Criminals, not clashing civilisations
犯罪不会冲击文明
They have a point: there may well be a connection between Paris and foreign jihad. Part of it is ideological: in their minds, at least, terrorists in the West are often waging a worldwide battle for their faith, powered by ideas they pick up on the internet. There is a practical link, too. Some of those involved in recent European plots—and one of the suspects in the Charlie Hebdo attack—have been radicalised and trained in the Middle East, Afghanistan and Pakistan. Nearby and accessible, Syria is the main destination. This reflux is a worry for security services in France (home of the European Union's largest Muslim population) and across the continent, precisely because, newly expert and inflamed, the returnees can perpetrate commando-style attacks like that on Charlie Hebdo. Involving small numbers of assailants and “soft” targets, these are much harder to detect and prevent than elaborate plans to blow up airliners.
他们有个观点:巴黎可能与伊斯兰圣战有联系,其中一部分是意识形态的原因。至少西方的恐怖主义者经常为了他们在网络上接受的信仰而在世界各地开辟恐怖活动战场,这相互之间也是有联系的。这些人中有一部分近期就在欧洲策划活动—查理周刊袭击案的嫌犯之一在中东、阿富汗和巴基斯坦接受训练并被极端思想影响。叙利亚由于地理位置临近、出入便捷,也是主要的目的地。恐怖组织者回国已经成为法国(欧盟中穆斯林人口最多的国家)和欧洲大陆其他国家的安全部门最为担心的问题, 因为这些人受过最新的专业训练,他们可能会带着满腔怒火发动像这次查理周刊袭击一样的突袭。由于只涉及少数行动者,且目标容易得手,这种突袭比计划周密的炸飞机更难以发现和预防。
But preventing them is not impossible—indeed European security services frequently do.
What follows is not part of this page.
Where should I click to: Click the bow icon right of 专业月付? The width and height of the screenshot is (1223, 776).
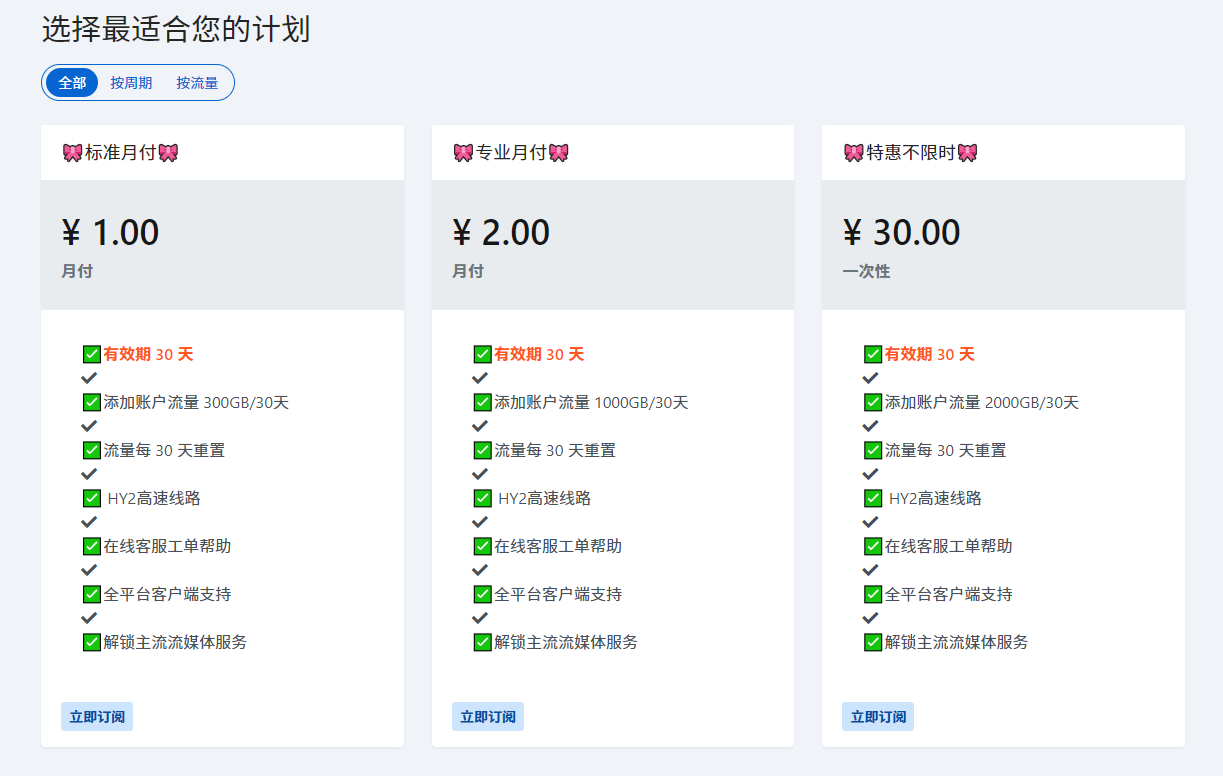559,153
Slow though some were to spot the danger, the French and other governments have introduced measures to stop their citizens travelling abroad to fight, and to intercept them if they come back. Still, more pressure could be applied to Turkey, notionally an ally, to help stop the flow into Syria. “Deradicalisation” programmes for returnees, which might turn some of them into reverse missionaries for the awful truth about IS, are still in their infancy.
但是预防也不是没有可能的——这也正是欧洲安全机构一直在做的。尽管进展缓慢,也发现了一些潜在危险。法国和其他政府已经采取措施阻止国民出国加入战斗,如果出去的人想回来也会被阻拦。我们会对土耳其这个理论上的盟友施压,让其协助阻止人们进入叙利亚。对于那些从中东回来的人要实施“去极端化”计划,尽管此项计划仍在酝酿中,仍然有可能令回国者成为宣传IS恐怖行径的亲历见证人。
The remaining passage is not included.